He gives his daughter a salute and then grabs the plates from the table.
“I think,” he says, nodding at the stack of pancakes in the center of the wooden table, “we’ll not share with the others. I liked these so much I’ll eat them later.”
Amy snorts.
Sean, who was content to watch his sister’s woes, finally decides to throw the squishy banana leaking from his fingers. He flings it, and the banana arcs toward me and then smacks me in the cheek. It sticks for a moment, then it plops to the table. There’s a cool, goopy mess on my face.
Sean squeals with delight and claps his hands, little chunks of banana spraying in the air.
I wipe at the banana, smearing the goo from my cheek. It’s sweet-smelling with a tint of smoke. I pop my finger in my mouth and the baby laughs. It’s not too bad. It tastes like a campfire-charred banana marshmallow.
“Gross, Mom,” Amy says as Sean squeals and claps his squishy hands.
I smile. Then there’s a knock on the front door and the copper-haired man who was helping with the setup steps inside. Light floats in, spearing the room, as he stands in the entry.
He’s tall, built like a long-distance bicyclist, with hair cropped close to his head and high cheekbones. He’s in dark jeans and a flax-colored linen shirt buttoned to the collar. He stands out compared to the other men on the island, all in shorts and T-shirts.
He holds himself in a way that’s earnest, with an intelligence that seems to be purposely mixed with naivety. He’s the type of man I would never trust in business negotiations because he’d say one thing to your face and behind his back he’d be moving a dozen machinations against you. I’ve met his type before and successfully left them bleeding (metaphorically) from the encounter.
This is why Daniel always lets me lead negotiations.
“Hey, Becca. We need advice on the music list for the party. You got a minute?”
Gosh, he’s so puppylike. There’s definitely a wolf underneath.
I glance back at McCormick. He’s at the sink, the plates forgotten in his hands.
“Okay?” I ask.
He blinks at me as if he’s surprised I’m asking.
There’s a tension here. A strange tension curling through the room like smoke from a fire, burning, raging, its flames unseen.
“Robert,” Amy says from where she’s perched upside-down on the couch, her book in her hands. “Please tell my dad it’s necessary for my mental health that I go to New York for Christmas.”
Oh.
Sohe’sRobert.
The man I supposedly went with to New York for two weeks.

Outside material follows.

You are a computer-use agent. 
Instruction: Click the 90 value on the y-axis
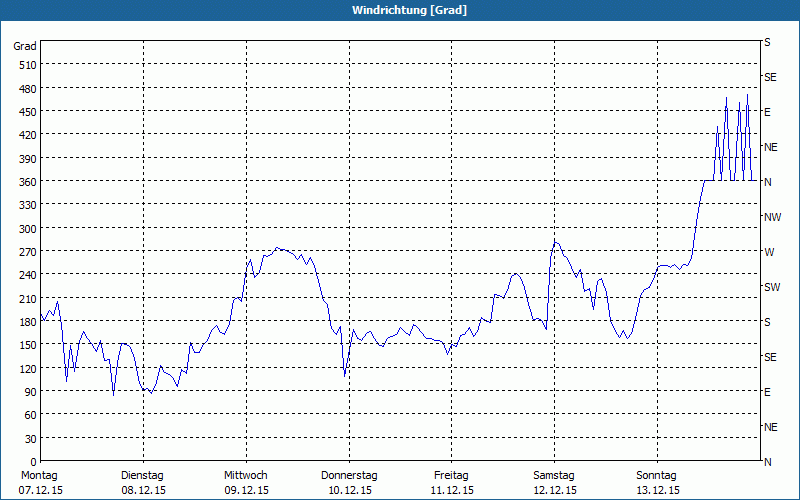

He chuckles then, a deep, scraping sound, and runs a hand through his short hair. “No can do, kid. Your dad knows best.”
“But you’re his best friend. You can change his mind. You go to New York. Mom goes to New York.”
I watch the muscles in McCormick’s jaw tense.
So does Robert. His gaze flicks to him and then away.
Robert doesn’t seem to note the tension, because he gestures to the door, an innocent, puppylike smile on his face. “The music?”
“Sure,” I say, glancing at McCormick. He’s moved on to scraping the pancake bits from Amy’s plate into a plastic tub. “Be right back.”
He nods without looking up.
Robert smiles at me then, a warm light in his eyes.
I follow him out the front door into the afternoon sun, the humidity closing around us. The perfume of the sea and the scent of fat tropical leaves broiling in the sun blankets me.